We all have "dream jobs" we'd be curious to try out, or wish we'd thought of at a younger age, or wish we'd had the circumstances and resources and natural gifts to break into. Often, we find ways to utilize aspects of those jobs in our lives even if we can't be doing them full time or earning a full income from them. One of my "dream jobs" is wildlife rehabilitator. I've even taken a course on it. But I can't afford to set up a full facility (wildlife rehabilitators are entirely self-funded), so I foster homeless cats and kittens.

Another of my "dream jobs" is private investigator. I'd be a whiz at it. I've always been very good at digging down and ferreting out obscure information from unusual places. I started out when research meant you went to the library (I have been in the deepest basements of some of the scariest libraries you ever saw). In the age of Google, one of my mottos is, "if I can't find it, it's not on the Internet." (I still love libraries, though!)

But you don't have to be a private detective to find 99 percent of the information you need to live your life. You have to look for it, but it's right there. The trouble is, it seems that basic research skills are a lost art in our society. Kids used to be taught how to do research in school. We were taught where to find different kinds of information, how to evaluate the quality of sources, how to compare sources, who to ask to find out more, how to fact-check, and how to assess information for plausibility, accuracy, completeness and factual content.

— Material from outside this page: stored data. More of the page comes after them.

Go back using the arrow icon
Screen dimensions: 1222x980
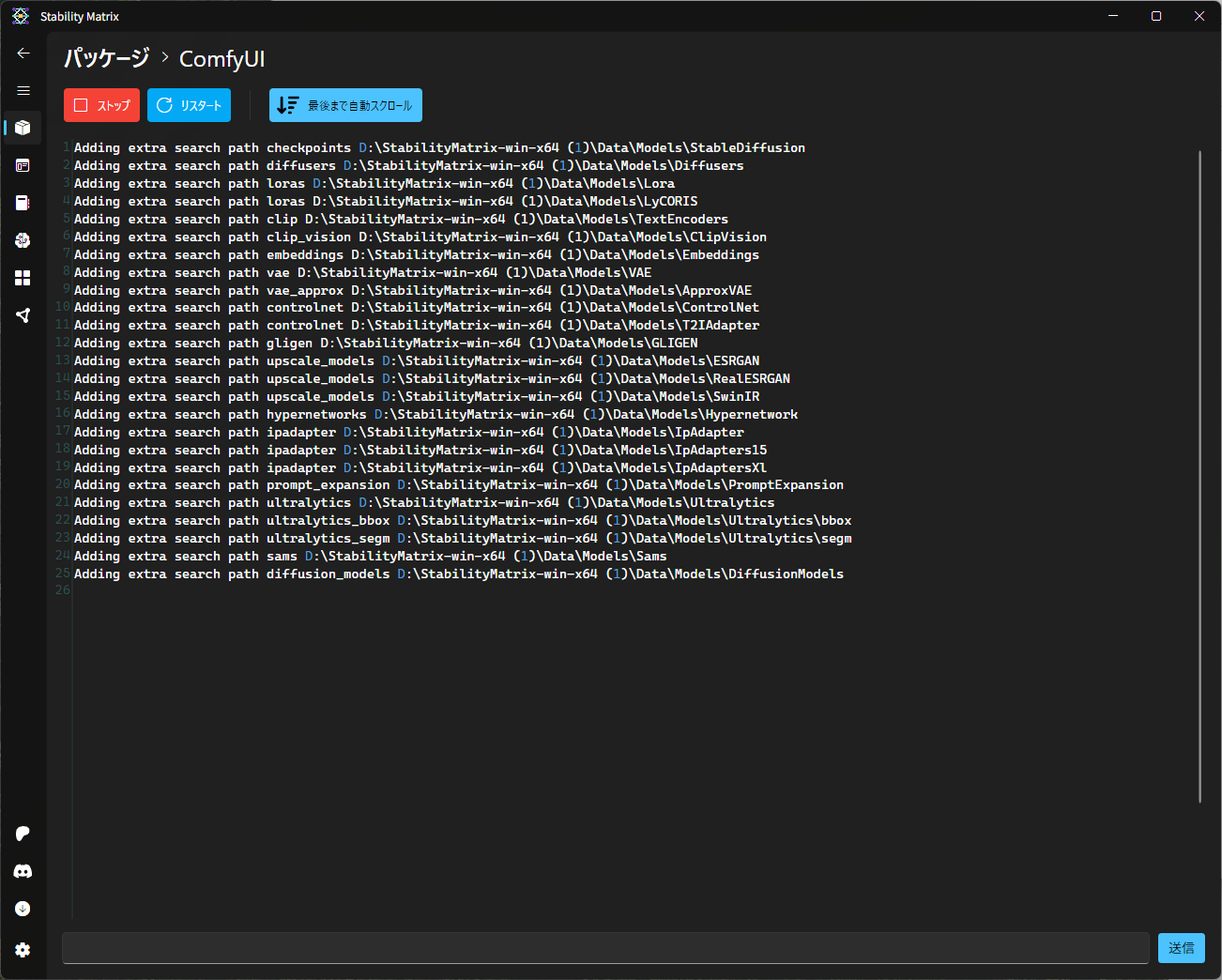pyautogui.click(x=23, y=54)

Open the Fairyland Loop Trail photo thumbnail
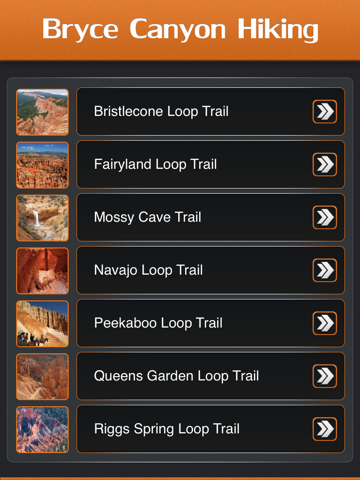pos(42,165)
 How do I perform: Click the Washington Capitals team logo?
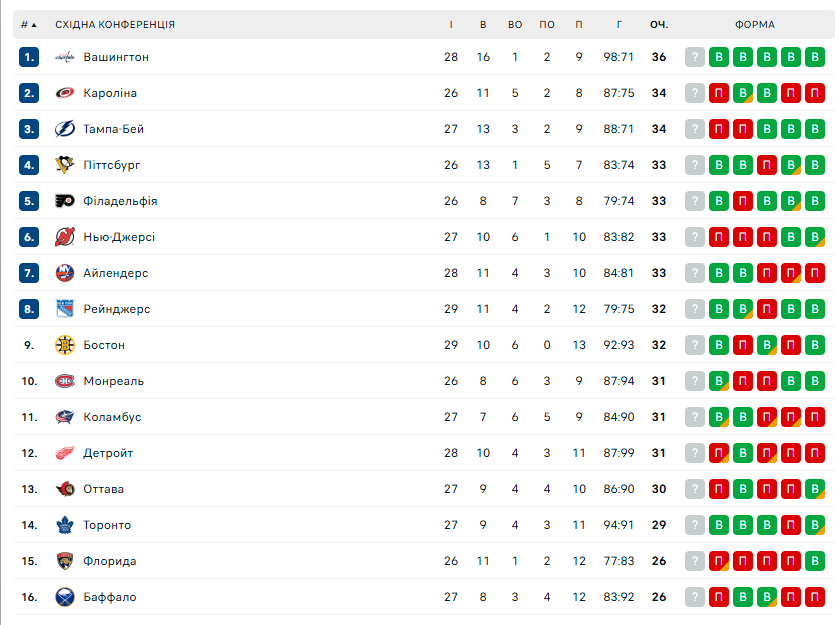click(65, 57)
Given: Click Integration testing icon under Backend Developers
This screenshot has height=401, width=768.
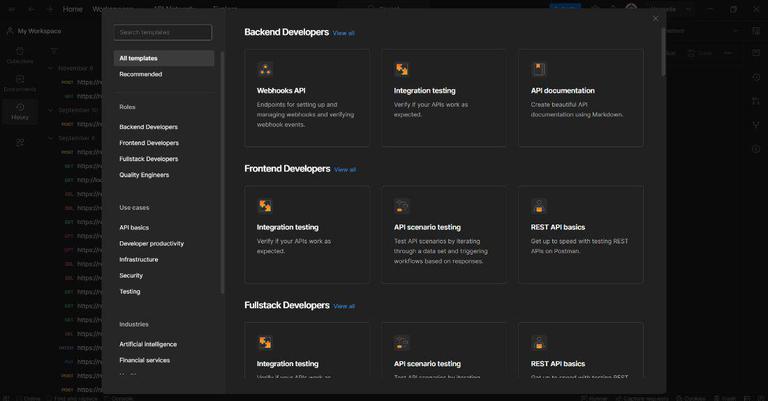Looking at the screenshot, I should pos(402,70).

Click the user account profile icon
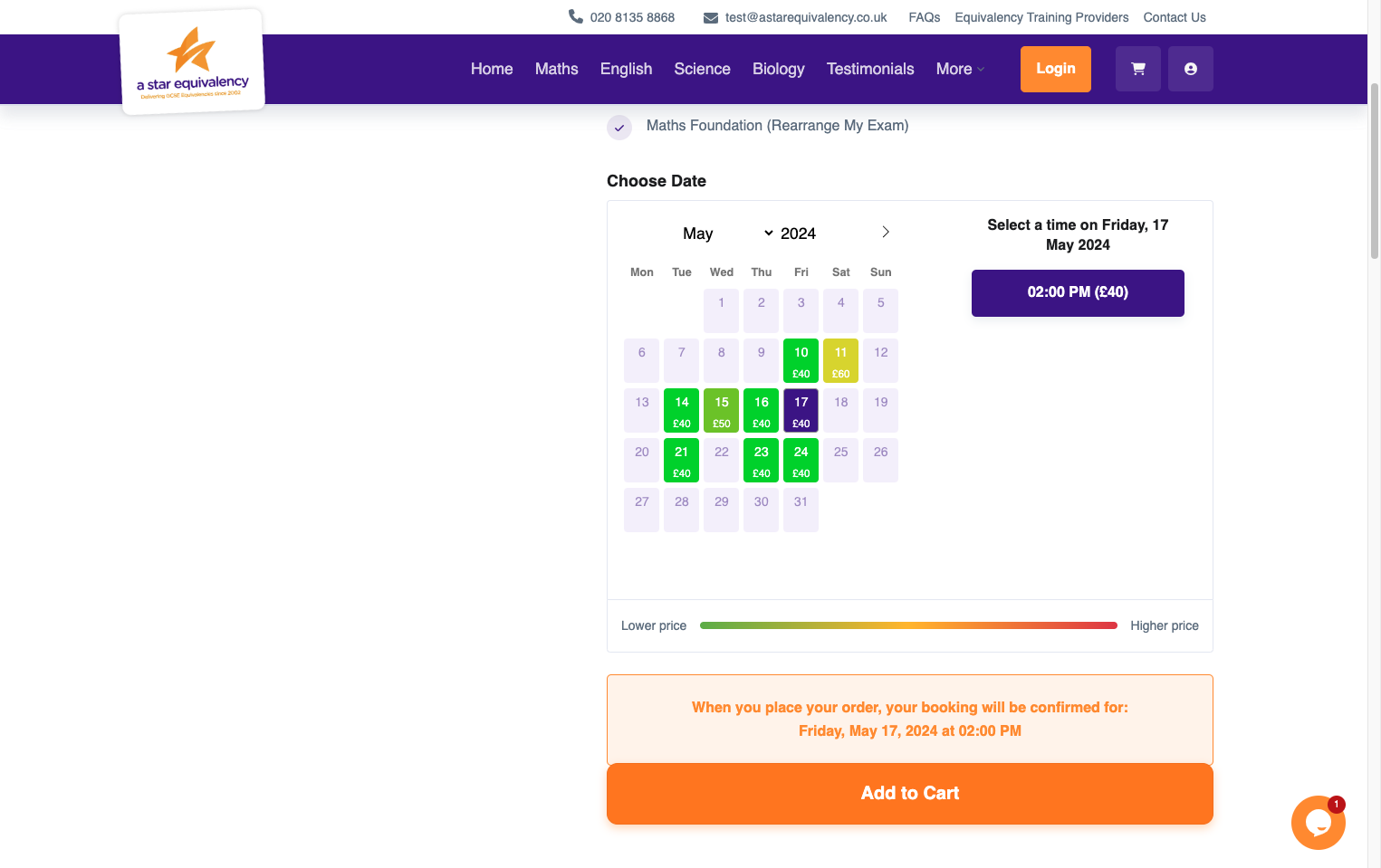[x=1191, y=69]
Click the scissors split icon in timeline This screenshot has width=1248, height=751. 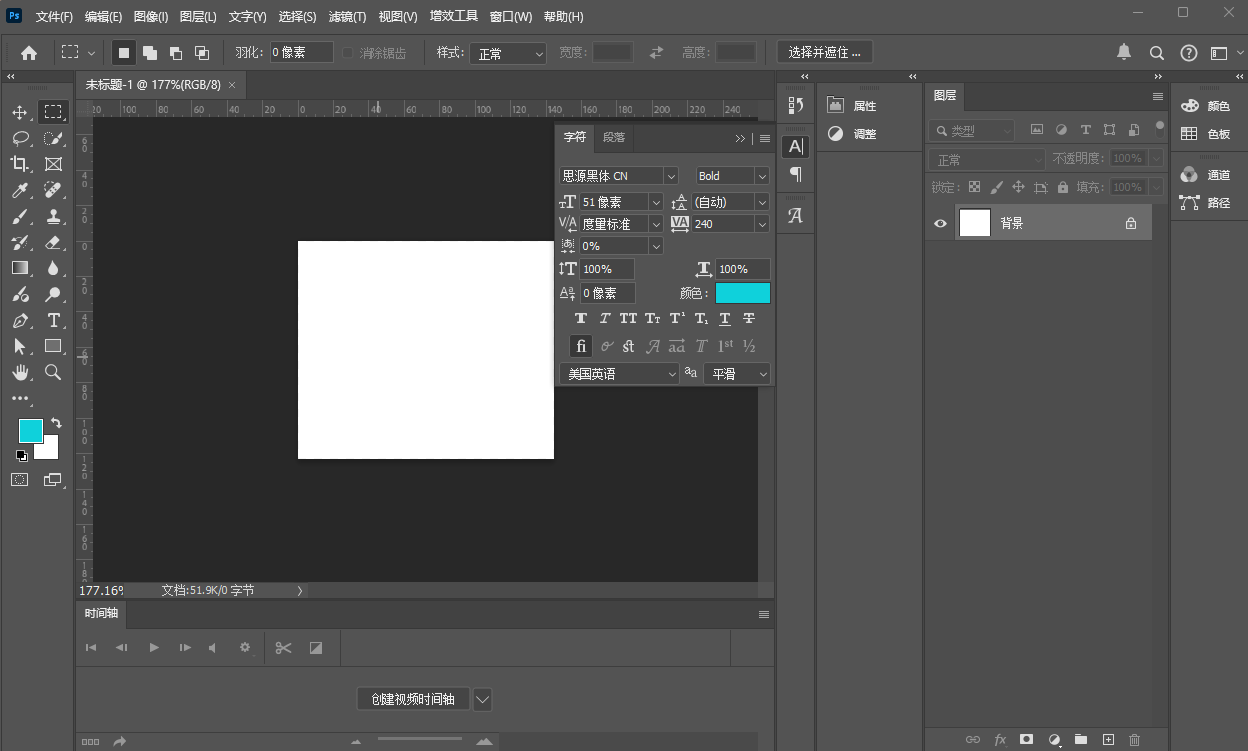pyautogui.click(x=283, y=648)
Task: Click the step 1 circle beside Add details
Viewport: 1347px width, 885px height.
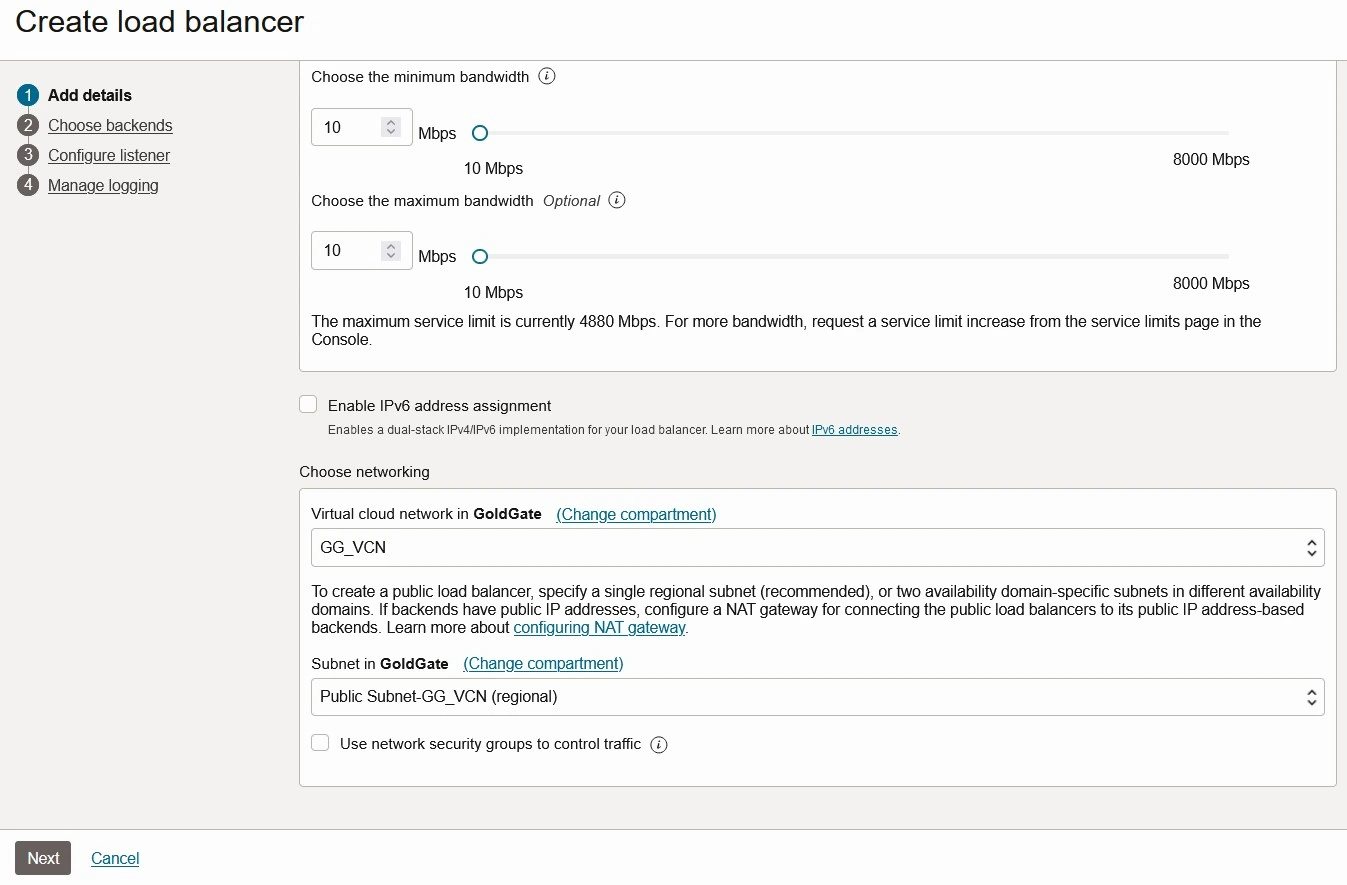Action: 28,95
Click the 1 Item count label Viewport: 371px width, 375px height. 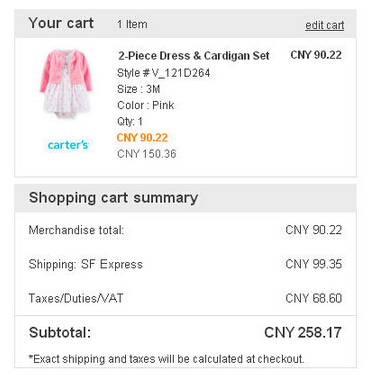pyautogui.click(x=132, y=24)
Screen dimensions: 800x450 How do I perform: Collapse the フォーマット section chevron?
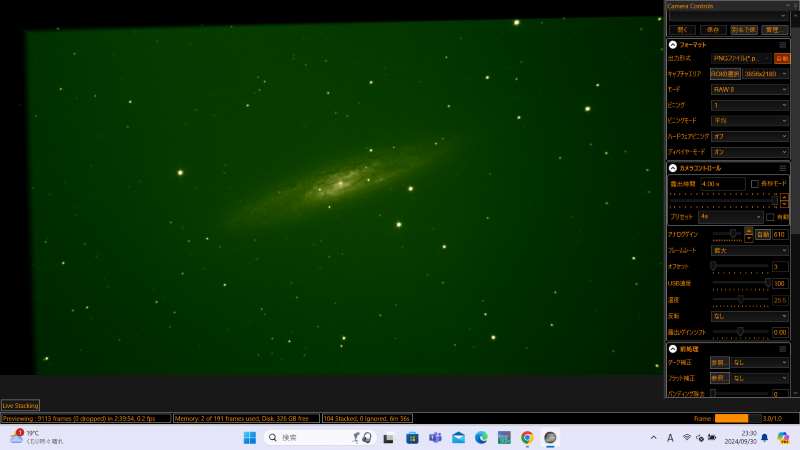tap(673, 44)
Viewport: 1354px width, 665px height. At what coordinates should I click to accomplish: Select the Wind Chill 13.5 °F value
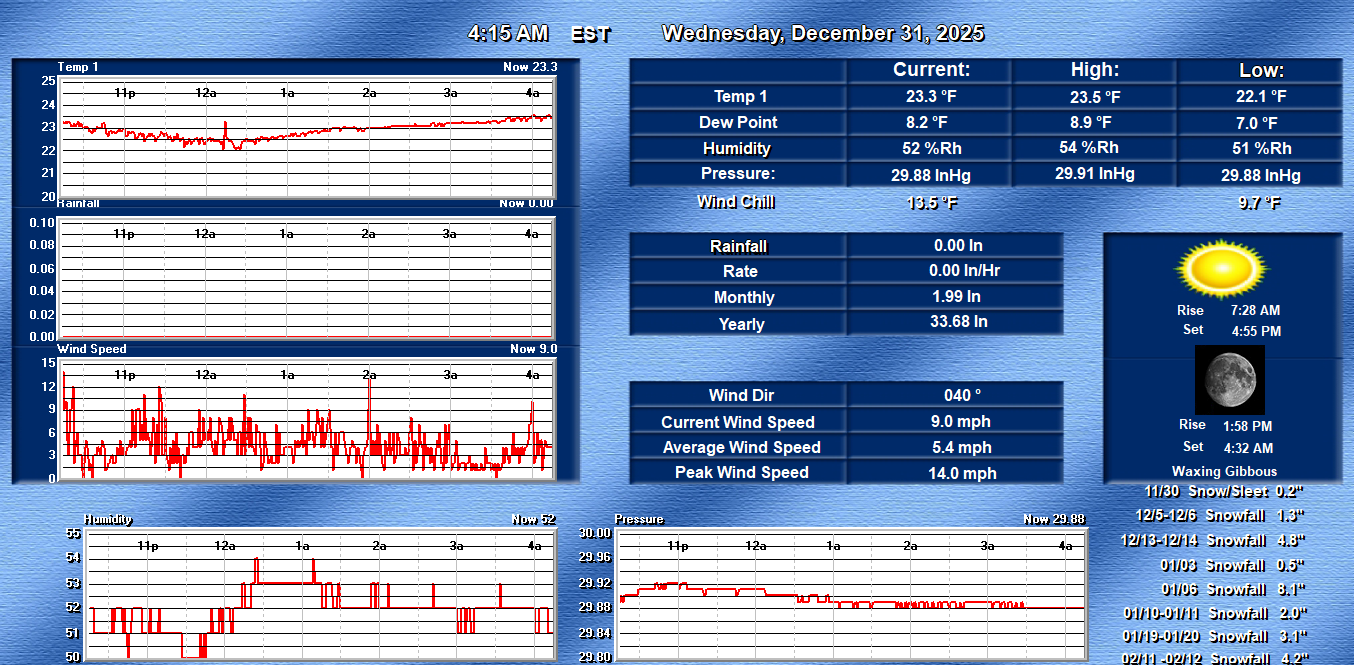coord(931,203)
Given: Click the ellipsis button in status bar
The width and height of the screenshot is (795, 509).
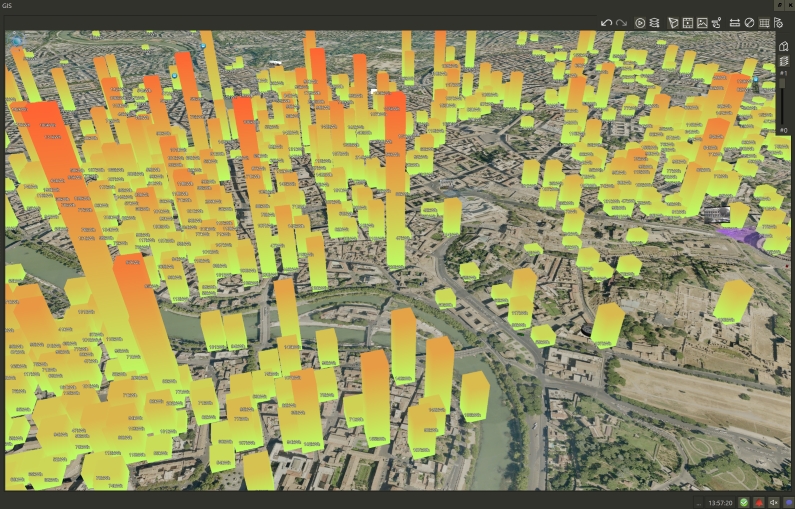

We learned how to apply critical thinking, which doesn't mean being pathologically suspicious that you're being lied to. It simply means applying quality control to everything you see and hear, and being prepared to change your conclusions if more information comes to light.

Maybe they aren't teaching these skills to the depth that I learned them in the 1970s. (Are critical thinking and research skills on the MCAS?) But even folks in my generation who ought to know better have gotten pretty darned sloppy.

If you understand how to find information--and how obvious most of it is--you're practically immune to conspiracy theories. The number of people who have swallowed outlandish fantasies like QAnon is Exhibit A in the case for the death of critical thinking skills. If you've decided that all sources are unreliable except the ones that tell you what you want to hear, and if you do all your "research" on YouTube while remaining oblivious to how manipulative and slickly fabricated YouTube videos are...you're down a rabbit hole that you may never climb out of.

But a much lesser issue I see is "crowd-sourcing" basic questions. I sometimes feel like "Solve It 7" on Facebook because I am always answering basic questions people asked their Facebook friends--when 30 seconds of Googling or a phone call right to a town office or business would have told them exactly what they wanted to know.

Another chronic problem on social media is people immediately going into fits of rage over a question or complaint posted by someone who is exaggerating, clueless or doesn't know the whole story. By the time a few people post some facts, there are often dozens of nested comments by people ranting about corrupt town boards and going off on wild tangents, and the serious answers are buried in the lengthy thread.

Winchendon has a new Town Manager now, Justin Sultzbach, whose mission in town government is to help people understand the facts about what's going on in their town and how it works. If you really think you can't trust the people who are volunteering to keep your town running, either you should run for office or move somewhere else. But before you do either of those, you might examine your own assumptions and make sure you're really basing them on reality.

After all--before you can check the facts, you have to admit that you might be wrong. Finding out the real truth isn't that hard. You just have to admit that you don't actually know it yet, and work up from there. Asking yourself, "what don't I know about this situation?" before you get emotional will save a lot of misunderstandings and issues, in every part of your life.

They used to call that "humility." It's a virtue the world could use a lot more of these days.